• **Source passage**
Third Sunday in Ordinary Time – Year B: 21.01.24
10.30am: Cathedral of the Assumption, Carlow
Since 2019, the Third Sunday in Ordinary Time, has come to be known as the ‘Sunday of the Word of God’. This feast, gifted to us by Pope Francis by his motu proprio ‘Aperuit illis’, determined that today was to be a day devoted to the celebration, study and dissemination of the Word of God.
‘Aperuit illis’ translates as “He opened their …” And the hope is that He opens our hearts to listen; our bodies to proclaim; our ordained ministers to break down that Word for us; and every single last one of us, to live that Word.
The Third Sunday of Ordinary Time finds us with Jesus on his very first day of ministry. His message is ‘Repent’ and his first action is to call two sets of brothers – all of them fishermen – to follow Him. Simon & Andrew leave their nets; James & John leave their dad. It’s a radical call and it’s demands a radical response.
Is there something particular about fishermen, I often wondered? I caught sight of a boat recently, coming into port after a long nights fishing. Fishing demands patience. It’s a very tough and unpredictable occupation. Sometimes the catch is good and the work rewarded, often not.
Today, many continue to be called to follow Jesus. That calling is rooted in baptism, not admission to candidacy or ordination, but baptism. Living out fully our baptismal calling. Conscious of not doing so in our past, we call to mind our sins, we pray for forgiveness …
Poor old Zebedee! I remember asking a primary school class, probably during a ‘Catholic Schools Week’ visit, a very serious biblical question: “Who was the Father of the son’s of Zebedee?” The interactive whiteboard was engaged; an older Biblical commentary was taken down; another started flicking through the content page of his Grow in Love religion workbook! I repeated the question: “Who was the Father of the son’s of Zebedee?” Well the father of the son’s of Zebedee takes centre stage this Sunday morning. And I’m glad he does, because I imagine he had some explaining to do when he got back home that evening for supper with Mrs Zebedee!
Of course there’s not a mention of the parents of Simon & Andrew. All we know is they left their nets and responded to Jesus’ call; James & John left their dad Zebedee with the men he employed and followed Jesus. Parents play a huge role in the vocation story – Zebedee is perhaps the patron of all parents, and brothers and sisters, and pals and colleagues, and buddies and ex girl-friends and the whole wide gambit that make up the tapestry of a vocation to the priesthood and a call to discipleship in 2024!
Answering the call. Simon and Andrew answered that call by leaving behind a livelihood, these were men of substance, the business class of their day – Bethsaida, their home town was the Dunmore or Killybegs of the fishing world! And James and John responded by severing family ties, a family who were well-healed employers – it’s never easy to leave home. I still remember my seminary tears as my parents visited on a Sunday afternoon and over those early months, in my heart I always wanted to return home with them. But the call, answering the call brings us places that would normally never be on our radar, because it’s God’s call, not ours!

• **Recorded information**
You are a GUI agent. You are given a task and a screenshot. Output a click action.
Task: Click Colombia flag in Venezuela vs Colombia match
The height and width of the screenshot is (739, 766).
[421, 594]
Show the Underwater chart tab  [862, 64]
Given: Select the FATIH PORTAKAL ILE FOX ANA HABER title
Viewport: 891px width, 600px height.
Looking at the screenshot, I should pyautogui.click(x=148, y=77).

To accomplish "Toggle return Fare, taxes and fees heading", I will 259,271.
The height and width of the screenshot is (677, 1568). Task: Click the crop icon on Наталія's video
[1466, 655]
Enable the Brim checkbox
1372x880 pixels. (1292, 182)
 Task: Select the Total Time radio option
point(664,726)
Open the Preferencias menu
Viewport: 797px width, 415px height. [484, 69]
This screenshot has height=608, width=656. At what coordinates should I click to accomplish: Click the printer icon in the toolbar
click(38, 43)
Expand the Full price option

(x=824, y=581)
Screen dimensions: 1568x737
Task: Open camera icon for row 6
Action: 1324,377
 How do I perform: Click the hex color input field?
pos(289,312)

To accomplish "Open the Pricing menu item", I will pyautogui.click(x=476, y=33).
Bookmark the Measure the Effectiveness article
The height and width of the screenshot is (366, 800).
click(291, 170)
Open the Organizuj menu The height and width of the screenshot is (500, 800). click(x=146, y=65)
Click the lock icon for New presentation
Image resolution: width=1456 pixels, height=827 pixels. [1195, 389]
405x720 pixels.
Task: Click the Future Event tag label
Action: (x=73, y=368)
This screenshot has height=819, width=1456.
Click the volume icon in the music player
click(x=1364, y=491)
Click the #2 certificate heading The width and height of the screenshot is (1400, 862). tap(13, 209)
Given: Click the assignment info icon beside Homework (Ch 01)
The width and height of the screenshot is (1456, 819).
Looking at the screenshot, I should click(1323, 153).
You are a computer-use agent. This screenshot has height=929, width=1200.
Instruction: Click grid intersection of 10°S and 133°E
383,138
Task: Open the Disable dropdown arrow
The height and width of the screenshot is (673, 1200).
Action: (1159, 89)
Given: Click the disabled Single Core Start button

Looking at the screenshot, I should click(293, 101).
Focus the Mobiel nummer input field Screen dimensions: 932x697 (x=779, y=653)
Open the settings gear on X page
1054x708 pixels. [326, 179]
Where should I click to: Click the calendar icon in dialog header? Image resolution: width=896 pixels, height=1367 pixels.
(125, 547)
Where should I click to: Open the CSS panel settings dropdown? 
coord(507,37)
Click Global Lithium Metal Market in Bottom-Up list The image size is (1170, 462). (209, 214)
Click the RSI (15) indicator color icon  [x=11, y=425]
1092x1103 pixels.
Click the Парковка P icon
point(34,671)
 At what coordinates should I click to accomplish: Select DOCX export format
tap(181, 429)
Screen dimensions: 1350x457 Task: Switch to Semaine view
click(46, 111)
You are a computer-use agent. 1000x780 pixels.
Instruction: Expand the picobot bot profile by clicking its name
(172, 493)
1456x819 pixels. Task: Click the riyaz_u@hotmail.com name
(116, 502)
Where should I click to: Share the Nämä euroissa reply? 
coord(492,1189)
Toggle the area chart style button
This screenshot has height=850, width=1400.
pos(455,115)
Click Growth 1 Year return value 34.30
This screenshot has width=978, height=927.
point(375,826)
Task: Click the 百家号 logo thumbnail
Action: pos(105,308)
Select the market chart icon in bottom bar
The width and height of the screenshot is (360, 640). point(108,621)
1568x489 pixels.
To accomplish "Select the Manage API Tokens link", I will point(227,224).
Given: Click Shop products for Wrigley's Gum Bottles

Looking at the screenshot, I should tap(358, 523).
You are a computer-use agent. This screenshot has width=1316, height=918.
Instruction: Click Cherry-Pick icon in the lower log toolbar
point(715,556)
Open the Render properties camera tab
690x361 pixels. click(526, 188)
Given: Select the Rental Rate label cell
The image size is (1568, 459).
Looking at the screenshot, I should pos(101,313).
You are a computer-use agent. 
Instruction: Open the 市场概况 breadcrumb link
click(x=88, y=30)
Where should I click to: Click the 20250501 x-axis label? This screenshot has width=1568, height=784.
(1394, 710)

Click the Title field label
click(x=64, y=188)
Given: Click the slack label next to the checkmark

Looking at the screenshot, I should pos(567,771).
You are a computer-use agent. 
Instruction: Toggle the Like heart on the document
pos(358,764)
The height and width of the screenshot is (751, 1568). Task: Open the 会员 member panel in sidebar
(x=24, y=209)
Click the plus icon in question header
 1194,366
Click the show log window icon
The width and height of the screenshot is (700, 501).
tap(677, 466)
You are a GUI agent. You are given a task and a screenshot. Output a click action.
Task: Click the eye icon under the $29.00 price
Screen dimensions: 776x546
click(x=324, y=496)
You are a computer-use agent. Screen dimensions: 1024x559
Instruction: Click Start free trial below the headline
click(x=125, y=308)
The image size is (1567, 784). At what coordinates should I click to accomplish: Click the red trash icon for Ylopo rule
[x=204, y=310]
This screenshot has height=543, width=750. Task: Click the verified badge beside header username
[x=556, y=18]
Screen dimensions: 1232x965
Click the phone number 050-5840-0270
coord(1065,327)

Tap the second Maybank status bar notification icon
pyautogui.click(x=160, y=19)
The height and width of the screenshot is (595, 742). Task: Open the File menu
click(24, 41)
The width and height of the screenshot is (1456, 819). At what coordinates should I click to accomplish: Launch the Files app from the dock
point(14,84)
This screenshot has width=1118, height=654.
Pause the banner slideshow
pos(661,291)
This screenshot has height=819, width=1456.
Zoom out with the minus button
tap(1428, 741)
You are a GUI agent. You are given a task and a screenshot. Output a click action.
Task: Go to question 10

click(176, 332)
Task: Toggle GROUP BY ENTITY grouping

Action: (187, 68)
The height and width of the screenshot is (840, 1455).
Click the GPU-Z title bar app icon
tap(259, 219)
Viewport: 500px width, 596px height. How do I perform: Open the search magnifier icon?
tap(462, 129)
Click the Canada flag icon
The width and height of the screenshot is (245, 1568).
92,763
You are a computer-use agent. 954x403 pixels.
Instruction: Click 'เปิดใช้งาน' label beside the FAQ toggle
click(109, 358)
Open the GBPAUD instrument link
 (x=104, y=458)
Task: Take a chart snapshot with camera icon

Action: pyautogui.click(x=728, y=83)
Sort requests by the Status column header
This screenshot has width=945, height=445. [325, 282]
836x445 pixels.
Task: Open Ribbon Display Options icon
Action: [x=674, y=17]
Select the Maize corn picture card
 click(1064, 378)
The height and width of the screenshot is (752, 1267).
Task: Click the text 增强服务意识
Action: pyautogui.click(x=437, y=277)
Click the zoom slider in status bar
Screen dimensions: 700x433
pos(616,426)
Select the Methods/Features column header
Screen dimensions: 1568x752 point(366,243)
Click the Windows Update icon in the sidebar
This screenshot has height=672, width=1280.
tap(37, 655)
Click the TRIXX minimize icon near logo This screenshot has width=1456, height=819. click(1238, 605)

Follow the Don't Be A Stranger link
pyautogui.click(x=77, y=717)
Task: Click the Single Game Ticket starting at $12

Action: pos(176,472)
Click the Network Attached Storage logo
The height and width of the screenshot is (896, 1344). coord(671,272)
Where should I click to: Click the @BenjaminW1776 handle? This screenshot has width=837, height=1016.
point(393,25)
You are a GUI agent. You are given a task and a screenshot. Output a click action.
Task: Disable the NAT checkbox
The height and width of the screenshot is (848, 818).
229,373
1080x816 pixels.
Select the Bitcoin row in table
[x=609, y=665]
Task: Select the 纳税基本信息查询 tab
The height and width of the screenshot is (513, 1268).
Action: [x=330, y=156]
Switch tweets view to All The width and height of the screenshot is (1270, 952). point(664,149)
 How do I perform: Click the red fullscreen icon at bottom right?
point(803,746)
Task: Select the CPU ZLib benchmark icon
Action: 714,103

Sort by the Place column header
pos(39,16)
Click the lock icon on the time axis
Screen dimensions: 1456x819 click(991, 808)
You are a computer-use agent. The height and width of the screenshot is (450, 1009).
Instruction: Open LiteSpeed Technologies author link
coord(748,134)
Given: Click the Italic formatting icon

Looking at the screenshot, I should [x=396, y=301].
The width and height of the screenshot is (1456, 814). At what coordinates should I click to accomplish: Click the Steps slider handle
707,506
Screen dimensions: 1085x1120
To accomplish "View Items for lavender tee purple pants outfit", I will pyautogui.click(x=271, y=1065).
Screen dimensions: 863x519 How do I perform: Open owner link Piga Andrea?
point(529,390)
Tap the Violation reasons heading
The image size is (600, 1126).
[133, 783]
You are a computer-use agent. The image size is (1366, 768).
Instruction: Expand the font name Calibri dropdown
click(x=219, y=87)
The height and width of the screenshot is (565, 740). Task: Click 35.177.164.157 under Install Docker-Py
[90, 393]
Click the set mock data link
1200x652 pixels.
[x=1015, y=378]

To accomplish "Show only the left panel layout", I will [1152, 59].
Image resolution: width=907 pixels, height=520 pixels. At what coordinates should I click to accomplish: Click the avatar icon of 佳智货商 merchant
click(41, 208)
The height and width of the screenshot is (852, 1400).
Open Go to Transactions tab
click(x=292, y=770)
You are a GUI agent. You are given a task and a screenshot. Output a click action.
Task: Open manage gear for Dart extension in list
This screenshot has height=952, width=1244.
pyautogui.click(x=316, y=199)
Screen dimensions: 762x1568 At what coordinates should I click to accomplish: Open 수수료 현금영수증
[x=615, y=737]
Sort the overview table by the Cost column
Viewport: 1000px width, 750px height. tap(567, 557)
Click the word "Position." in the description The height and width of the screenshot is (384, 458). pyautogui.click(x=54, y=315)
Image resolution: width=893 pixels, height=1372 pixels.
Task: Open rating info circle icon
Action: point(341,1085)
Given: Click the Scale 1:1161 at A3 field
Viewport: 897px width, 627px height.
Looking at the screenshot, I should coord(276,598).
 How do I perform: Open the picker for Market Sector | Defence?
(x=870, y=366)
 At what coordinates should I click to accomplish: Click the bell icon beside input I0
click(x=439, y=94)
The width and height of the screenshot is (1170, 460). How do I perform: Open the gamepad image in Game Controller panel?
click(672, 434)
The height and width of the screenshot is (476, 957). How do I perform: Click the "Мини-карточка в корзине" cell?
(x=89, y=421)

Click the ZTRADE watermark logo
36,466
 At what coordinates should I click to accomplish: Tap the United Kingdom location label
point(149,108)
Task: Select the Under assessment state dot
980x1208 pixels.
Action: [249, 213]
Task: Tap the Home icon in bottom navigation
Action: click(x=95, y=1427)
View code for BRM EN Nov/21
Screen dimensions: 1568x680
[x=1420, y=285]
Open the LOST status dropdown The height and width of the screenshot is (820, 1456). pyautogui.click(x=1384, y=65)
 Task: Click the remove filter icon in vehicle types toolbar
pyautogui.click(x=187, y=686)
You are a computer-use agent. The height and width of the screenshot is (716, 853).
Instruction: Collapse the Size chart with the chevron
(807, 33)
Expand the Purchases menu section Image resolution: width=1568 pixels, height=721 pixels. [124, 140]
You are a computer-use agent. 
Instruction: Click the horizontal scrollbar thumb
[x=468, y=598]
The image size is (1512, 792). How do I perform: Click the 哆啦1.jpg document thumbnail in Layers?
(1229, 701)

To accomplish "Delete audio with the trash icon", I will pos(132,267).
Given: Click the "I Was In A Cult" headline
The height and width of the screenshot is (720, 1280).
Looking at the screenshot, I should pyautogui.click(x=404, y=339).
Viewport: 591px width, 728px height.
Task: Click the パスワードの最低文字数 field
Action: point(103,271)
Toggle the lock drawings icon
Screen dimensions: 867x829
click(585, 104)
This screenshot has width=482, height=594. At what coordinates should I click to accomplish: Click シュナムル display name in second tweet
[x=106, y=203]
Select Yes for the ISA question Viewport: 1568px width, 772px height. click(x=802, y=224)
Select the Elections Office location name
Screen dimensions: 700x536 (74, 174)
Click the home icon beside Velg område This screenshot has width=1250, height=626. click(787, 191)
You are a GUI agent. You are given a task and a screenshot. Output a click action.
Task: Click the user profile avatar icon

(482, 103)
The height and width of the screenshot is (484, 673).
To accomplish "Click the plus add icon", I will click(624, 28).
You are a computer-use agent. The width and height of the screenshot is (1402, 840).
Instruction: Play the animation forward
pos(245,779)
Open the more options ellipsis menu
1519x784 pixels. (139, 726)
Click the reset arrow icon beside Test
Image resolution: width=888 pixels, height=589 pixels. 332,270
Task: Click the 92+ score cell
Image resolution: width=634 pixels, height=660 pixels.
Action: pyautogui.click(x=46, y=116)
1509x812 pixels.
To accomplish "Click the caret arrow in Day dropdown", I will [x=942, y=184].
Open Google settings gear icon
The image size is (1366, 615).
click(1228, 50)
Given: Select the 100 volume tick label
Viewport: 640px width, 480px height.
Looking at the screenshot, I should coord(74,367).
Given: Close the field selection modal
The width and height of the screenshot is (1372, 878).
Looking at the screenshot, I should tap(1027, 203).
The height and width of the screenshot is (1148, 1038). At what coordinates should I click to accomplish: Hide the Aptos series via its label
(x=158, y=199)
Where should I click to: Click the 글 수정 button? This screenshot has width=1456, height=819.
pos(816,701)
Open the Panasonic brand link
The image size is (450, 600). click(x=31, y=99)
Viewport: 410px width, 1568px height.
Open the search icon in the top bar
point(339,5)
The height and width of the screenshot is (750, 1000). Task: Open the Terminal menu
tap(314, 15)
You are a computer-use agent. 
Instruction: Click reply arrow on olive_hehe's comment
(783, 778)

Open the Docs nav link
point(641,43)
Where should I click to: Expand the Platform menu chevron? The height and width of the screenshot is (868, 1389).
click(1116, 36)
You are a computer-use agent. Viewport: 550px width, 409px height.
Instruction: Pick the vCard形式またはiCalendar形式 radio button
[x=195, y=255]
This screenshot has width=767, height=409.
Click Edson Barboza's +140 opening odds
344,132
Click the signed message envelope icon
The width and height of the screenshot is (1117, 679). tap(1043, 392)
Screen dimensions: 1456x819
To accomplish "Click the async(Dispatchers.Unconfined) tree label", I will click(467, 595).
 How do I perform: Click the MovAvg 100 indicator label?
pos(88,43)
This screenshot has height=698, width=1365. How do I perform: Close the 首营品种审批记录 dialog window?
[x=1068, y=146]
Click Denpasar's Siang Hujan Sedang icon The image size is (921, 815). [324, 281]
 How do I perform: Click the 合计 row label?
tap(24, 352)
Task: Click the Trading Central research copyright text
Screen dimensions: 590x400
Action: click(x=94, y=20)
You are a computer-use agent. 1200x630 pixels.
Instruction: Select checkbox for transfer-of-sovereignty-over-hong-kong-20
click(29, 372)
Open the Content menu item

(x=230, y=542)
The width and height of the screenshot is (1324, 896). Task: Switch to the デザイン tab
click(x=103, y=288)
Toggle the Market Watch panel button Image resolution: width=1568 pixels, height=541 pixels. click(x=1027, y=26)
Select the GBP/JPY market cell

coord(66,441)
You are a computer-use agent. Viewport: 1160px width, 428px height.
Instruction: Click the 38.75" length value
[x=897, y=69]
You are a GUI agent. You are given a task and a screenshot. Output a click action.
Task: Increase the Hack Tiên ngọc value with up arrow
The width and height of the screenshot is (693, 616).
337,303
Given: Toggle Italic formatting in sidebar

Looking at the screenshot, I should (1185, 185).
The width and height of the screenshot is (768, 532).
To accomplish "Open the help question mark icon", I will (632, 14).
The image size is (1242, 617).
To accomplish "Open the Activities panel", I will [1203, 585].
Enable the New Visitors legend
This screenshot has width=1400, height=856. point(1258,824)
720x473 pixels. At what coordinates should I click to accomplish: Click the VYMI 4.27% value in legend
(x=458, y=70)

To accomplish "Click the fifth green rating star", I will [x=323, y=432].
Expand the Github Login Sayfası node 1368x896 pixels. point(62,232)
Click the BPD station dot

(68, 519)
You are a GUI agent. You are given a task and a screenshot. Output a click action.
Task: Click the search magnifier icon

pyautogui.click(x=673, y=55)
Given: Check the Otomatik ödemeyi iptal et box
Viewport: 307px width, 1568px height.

• **Aim A**
In the homily, since what year has the Third Sunday in Ordinary Time been known as the 'Sunday of the Word of God'?
• **Aim B**
Write the next few paragraphs of the homily, picking up after its final sentence.

• **Exercise answer A**
Since 2019.

• **Exercise answer B**
This past year we have been exploring the reawakening of a religious vocation in the Irish psyche. Last Monday, you may have seen the documentary, ‘The Last Priests in Ireland’, followed by the sequel, the following night ‘The Last Nuns in Ireland’. While clumsily titled, they did raise issues of vocation and the call in 2024. In this past year our mantra has been ‘Take the Risk for Christ’. It has certainly stirred up vocation interest, enquiries and follow up in the diocese, and for that we are very grateful. Seminary formation is a much longer process than my day. There is accompaniment long before formation begins. Then there is a Propaedeutic Year before seminary training commences. And that training can stretch out to seven or eight years.
Any calling involves risk taking. Mark seems to be telling us that a vocation story involves both the leaving of profession and job security and the leaving of family and loved ones. Despite the suggested brevity of Mark’s account of their calling; we can very much suggest, like all callings, it was gradual. The four had been in the crowds, listening to Jesus; they even knew John the Baptist, perhaps followed him for a while. Jesus’s call still was to ordinary fishermen hauling in their nets.
They were as ordinary as any of us. And I think that gives us hope this Sunday morning. The starting point for Jesus’s call into discipleship isn’t to the pious or the perfect, but to very ordinary exhausted folk. The good news is that we too in our ordinariness, in our sinfulness, can repent and follow Him.
We are all called to follow the Lord from the day of our baptism. A vocation call is rooted in baptism, living out our baptismal calling, maybe rediscovering that baptismal calling. So many vocation experiences have roots in an experience where someone rediscovers Christ and an understanding of their faith in their adult years.
Religion is no longer the dominant force in Irish society, we have been relegated to the side-lines but the voice of Church is still important and must be heard today. A voice not to dominate, control or condemn but to walk with people, reopening their lives to the potential all of us have in the eyes of God.
We need priests. We need people in professions like the fishermen in Bethsaida to reconsider their lives and their calling. My message this ‘Sunday of the Word of God’, if you are a parent or grandparent, a friend or a sibling and a young man confides in you, encourage them. If you think someone would make a good priest one day, hold them in your prayers and gently invite them to consider priesthood. The four left everything and followed Jesus? Am I being asked to leave everything to follow Jesus? Every priest is a Vocation’s Director, and every Bishop is a Vocation’s Director, if you wish to talk directly to me, my door is open.